On Friday evening, while playing "Jack Cade," a few of my admirers sent up a request to have me play "Othello" on the following night instead of "The Guardsmen," with Mr. F. M. Bates as Othello, Mrs. Bates as Emelia and myself as Iago. I should have promptly decided not to make the change, but nothing in the way of work seemed too onerous for me, and too willing to oblige, I sent back word that if they could get Mr. and Mrs. Bates to volunteer I would make the change. Some of them waited on the Bateses with the result that Mrs. Bates declined to be Emelia, and Mr. Bates had never played Othello, but would play Iago if I would do Othello. I was in Mr. Bates' fix, having played Iago several times but never Othello. However, I consented to try it and gave myself another hard day's study to get perfect in Othello. Next morning Sloan, in the Herald, roasted me for playing a "star" part like Othello in stock costumes, notwithstanding I had been wearing stock costumes all the week. He spoke rather favorably of my acting, however, which was more than I should have expected. I would not be nearly so accommodating now. This my first "stellar" engagement closed on December 14th, 1872. The record shows that the farce of "The Spectre Bridegroom" was played after Othello, with Phil Margetts in his great part of Diggory. In those "palmy days of the drama," it was quite usual to have a farce after a five-act tragedy. On benefit occasions not infrequently there would be a long play, then an olio of singing and a fancy dance, and a farce to close the "evening's entertainment."
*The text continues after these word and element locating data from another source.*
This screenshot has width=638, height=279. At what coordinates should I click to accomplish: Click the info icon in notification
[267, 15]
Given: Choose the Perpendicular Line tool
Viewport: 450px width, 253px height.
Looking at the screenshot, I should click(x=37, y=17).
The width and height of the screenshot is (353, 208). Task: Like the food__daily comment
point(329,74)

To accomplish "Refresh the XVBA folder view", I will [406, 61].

During this engagement Clara Jean Walters played the leading female roles, and rendered effective support, as indeed she always did. She was the most capable and versatile "leading lady" the stock company ever had and remained with it for several seasons a well-established favorite.
Carl Bosco, a very clever magician, put in two nights following the Lindsay engagement, 16th and 17th, and Mrs. Chanfrau opened the 19th inst. for two nights and appeared in "A Wife's Ordeal" and "The Honeymoon." On the 26th John T. Raymond opened a two weeks' engagement, giving "Toodles," "Only a Jew," "Rip Van Winkle," and "The Cricket on the Hearth." Johnny Allen and Alice Harrison and "Little Mac" for three nights. These parties put in from January 6th to the 15th. Johnny Allen and Alice Harrison were a great attraction in those days; how many remember them now? And "Little Mac," that homely dwarf, what wonderful stunts he could do with those stunted legs of his!—a circus in himself was Little Mac.
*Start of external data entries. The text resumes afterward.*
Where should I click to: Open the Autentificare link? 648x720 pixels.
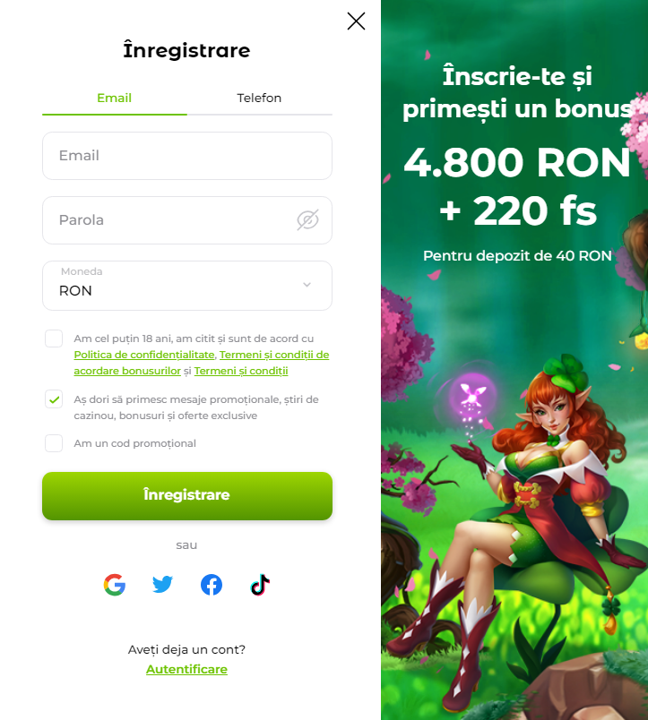point(186,670)
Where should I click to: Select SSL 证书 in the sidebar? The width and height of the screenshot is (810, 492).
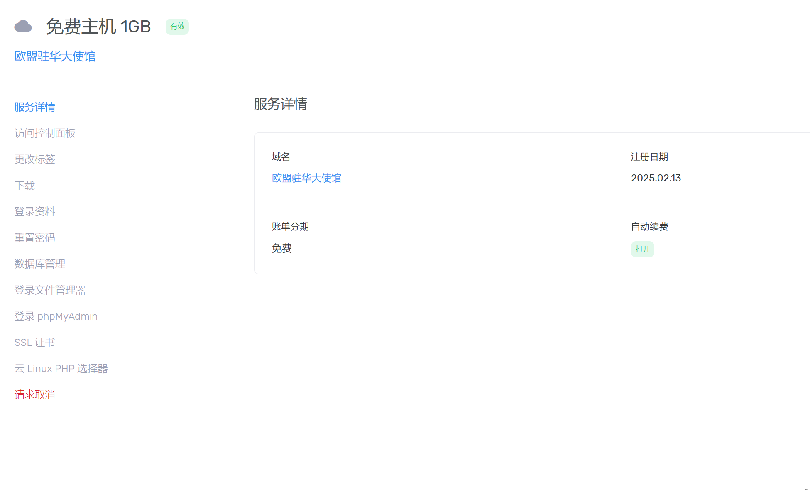click(x=35, y=343)
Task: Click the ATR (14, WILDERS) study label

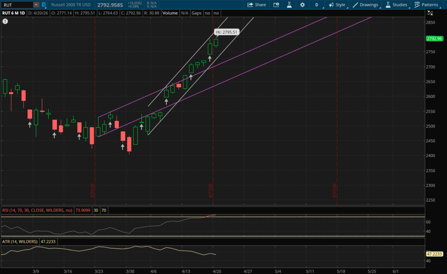Action: click(x=20, y=242)
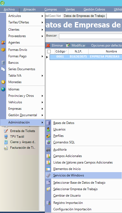Click the Modificar button

coord(76,45)
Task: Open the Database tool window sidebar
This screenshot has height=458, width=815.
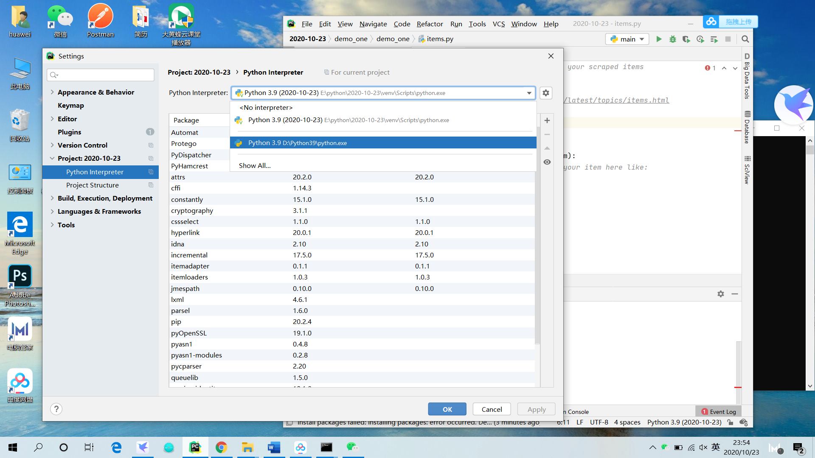Action: click(x=747, y=127)
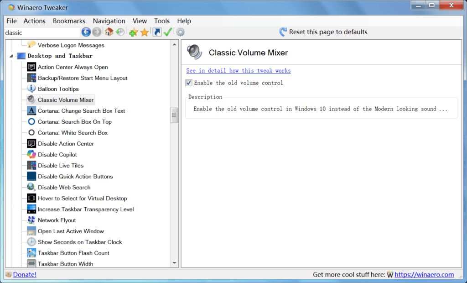Viewport: 467px width, 283px height.
Task: Open the Navigation menu
Action: 109,21
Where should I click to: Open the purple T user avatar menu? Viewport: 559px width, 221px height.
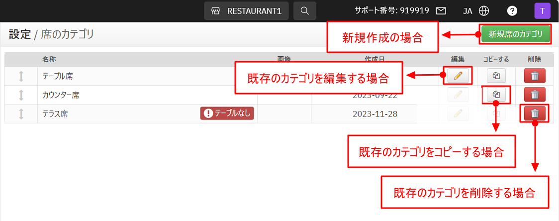542,10
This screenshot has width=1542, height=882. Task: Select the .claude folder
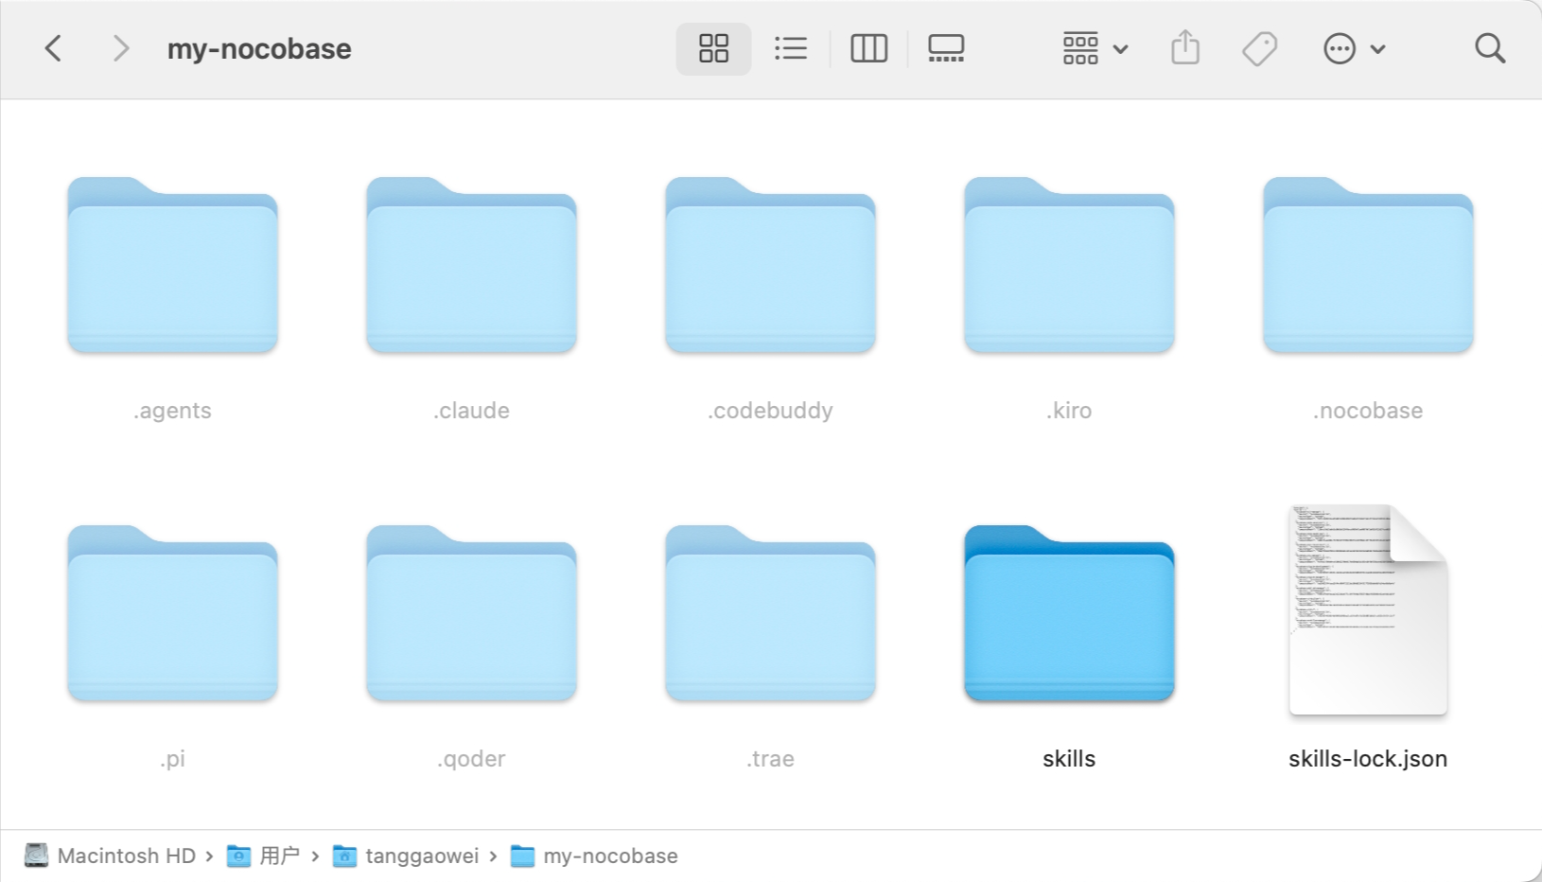pos(471,267)
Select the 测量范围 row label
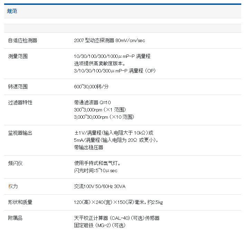Screen dimensions: 244x235 point(18,56)
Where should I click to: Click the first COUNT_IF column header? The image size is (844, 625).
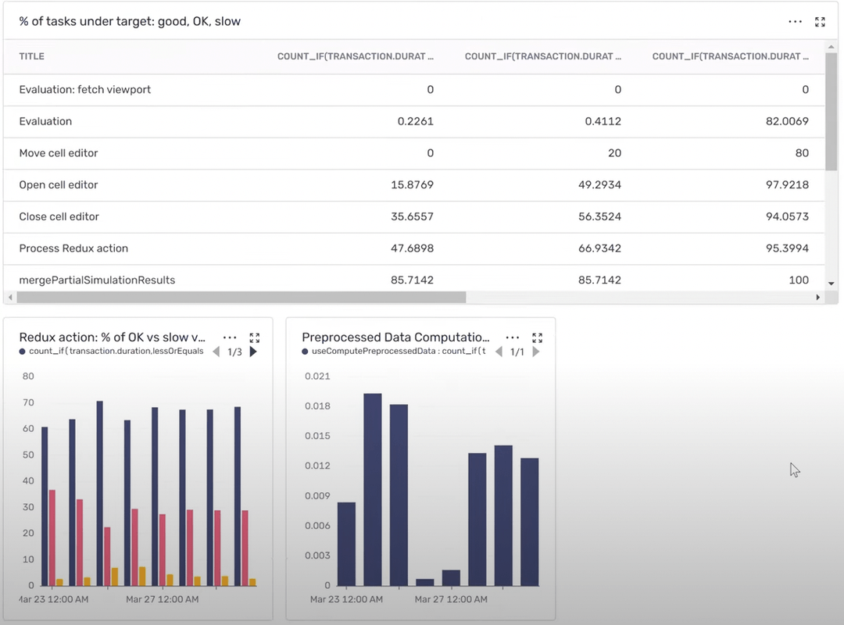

On the 20th of January William J. Cogswell joined the stock as leading man, Miss Walters still retaining position of leading lady. A Miss Florence Kent (Mrs. McCabe) had been added to the company, and being petite and good looking, as well as talented, Miss Walters saw a chance to gratify a long-cherished ambition, which was to play Romeo. (She would show some of us men folks how to make love.) So the piece was put up with Miss Walters as Romeo and Kent as Juliet; they made a pretty couple. Miss Walters looked very dashing, being a nice size for Romeo, but making love to one of her own sex was not such an easy task as she imagined and although it was a very fair "Romeo and Juliet," it did not make so great a mark as many of her female performances. The stock with the new leading man, Cogswell, played along till February 3rd, when Yankee Robinson came in for a week in "Sam Patch" and "The Days of '76," February 3rd to the 8th inst.